Trading (with) places

Even if Argentina is this year chairing the summit of the G20, there is a key problem has not been absent from recent news developments.

There have been various twists and turns in the chosen agenda of the Mauricio Macri administration in recent weeks (such as the injection of the abortion issue and the somewhat contrived spat with the manufacturing sector, which seems more aimed at reshaping the government’s image than specifically defining policy) while economic analysts almost unanimously concentrate on the fiscal deficit as the root problem. But almost nobody talks about that other twin splash of red ink – the trade deficit. Today’s editorial will thus address that neglected subject, regardless of what else might have happened in the past week.

Even if Argentina is this year chairing the summit of the G20 and not the World Trade Organisation (that was last December), this key problem has not been absent from recent news developments. If March began with US President Donald Trump’s decision to slap import duties on the steel and aluminium entering the United States from all countries except its NAFTA geographical neighbours (with potentially devastating consequences for world trade), the previous week ended with a Mercosur meeting in Asunción where the formal start of negotiations toward a MercosurCanada free-trade agreement was the immediate agenda but where consensus towards the far more ambitious objective of a deal with the European Union was also sought (still inconclusively, it seems, at the time of writing).

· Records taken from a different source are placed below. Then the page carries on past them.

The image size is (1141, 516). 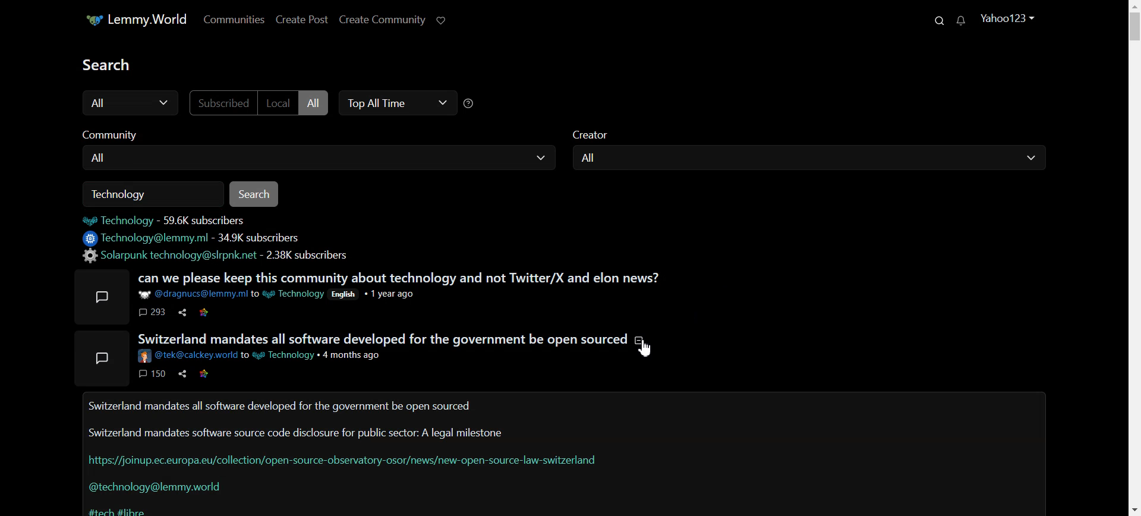 I want to click on All, so click(x=317, y=103).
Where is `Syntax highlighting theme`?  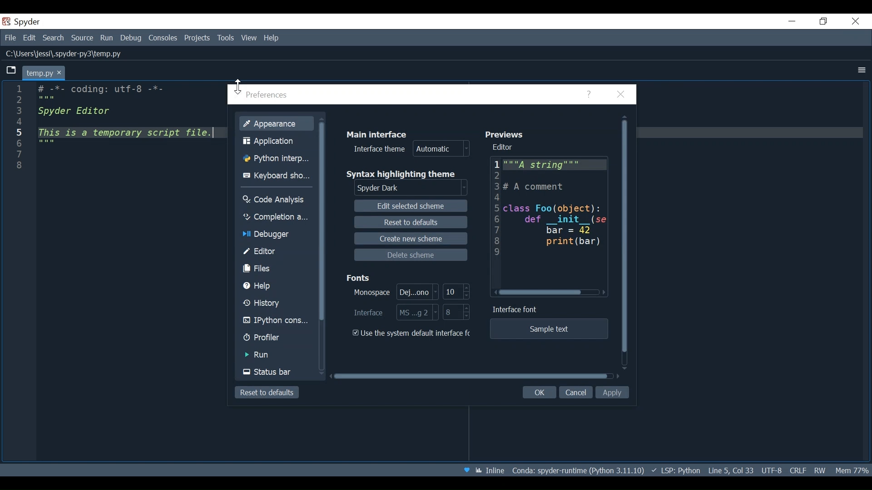 Syntax highlighting theme is located at coordinates (403, 174).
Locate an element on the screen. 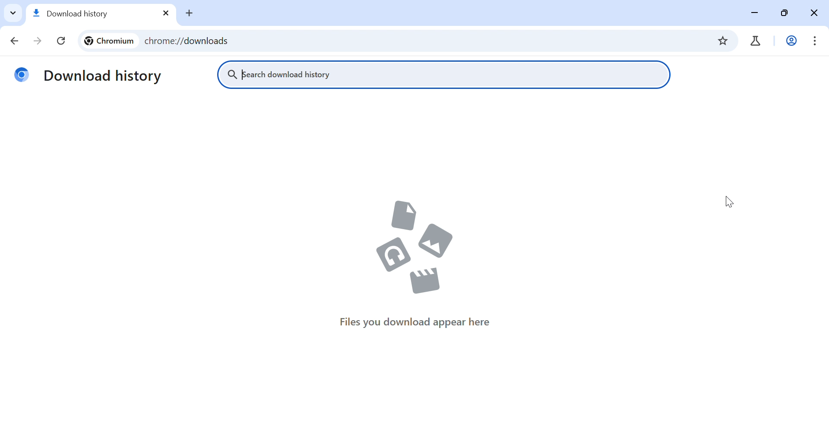 The width and height of the screenshot is (829, 435). Minimize is located at coordinates (757, 14).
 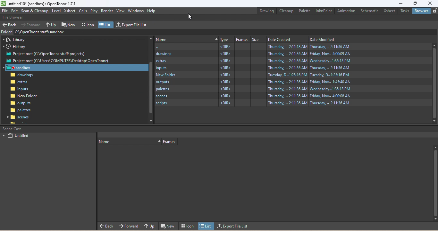 I want to click on Edit, so click(x=15, y=11).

A quantum leap in trade volume (the current 23 percent of gross domestic product represents a paltry pre-globalisation and 20th-century level way below today’s international averages) in a country which has almost always favoured consumer-led over exportled growth would require multiple and major structural approaches but ahead of entering into any details here, it is worth recommending a more informed and thoughtful approach to the outside world in general. Just as Macri began his presidency with the illusion that replacing populism with a government preaching a free-market creed would suffice to bring the investments flooding in, so there seems to be a similar notion that ending Kirchnerite isolationism and opening up the economy to the world would effortlessly insert Argentina in global chains of value, reaching at a stroke a stage which took Chile a full generation of consistent policies in that direction. Argentina might be open to the world but is the world open? Trump’s import duties obviously have “America first” protectionism written all over them but in truth, he is not alone in his unilateralism. If the Asunción huddle made little visible progress towards an EU-Mercosur agreement, this is also because no sooner did French agricultural protectionism relax slightly following industrial concessions offered during Macri’s European swing last January than Brazilian protectionism stiffened, especially its mighty auto industry. While Chinese President Xi Jinping’s imposition of his indefinite re-election looks like a “me first” response to “America first” and “me too” in the US, we also have Brexit and other unilateral outbursts elsewhere in the world.

Within this context Argentina must go clawing back last year’s trade deficit of US$8.47 billion. With scant scope for reprisals too, in part due to the stunted commercial development. If manufacturers complain of an “import flood” under Macri (even if imports actually shrank in 2016, although not last year) – and here this month’s artificial spat does have some substance – the government retorts that most imports are capital goods essential to industry but here retaliation would hurt Argentina more than the US and the outside world. There are easy answers in the short term – over a longer haul the disastrous drought might turn crisis into opportunity if it weans the country away from commodities and toward industries geared to the world rather than domestic market – but the important thing for now is to place trade back on the agenda.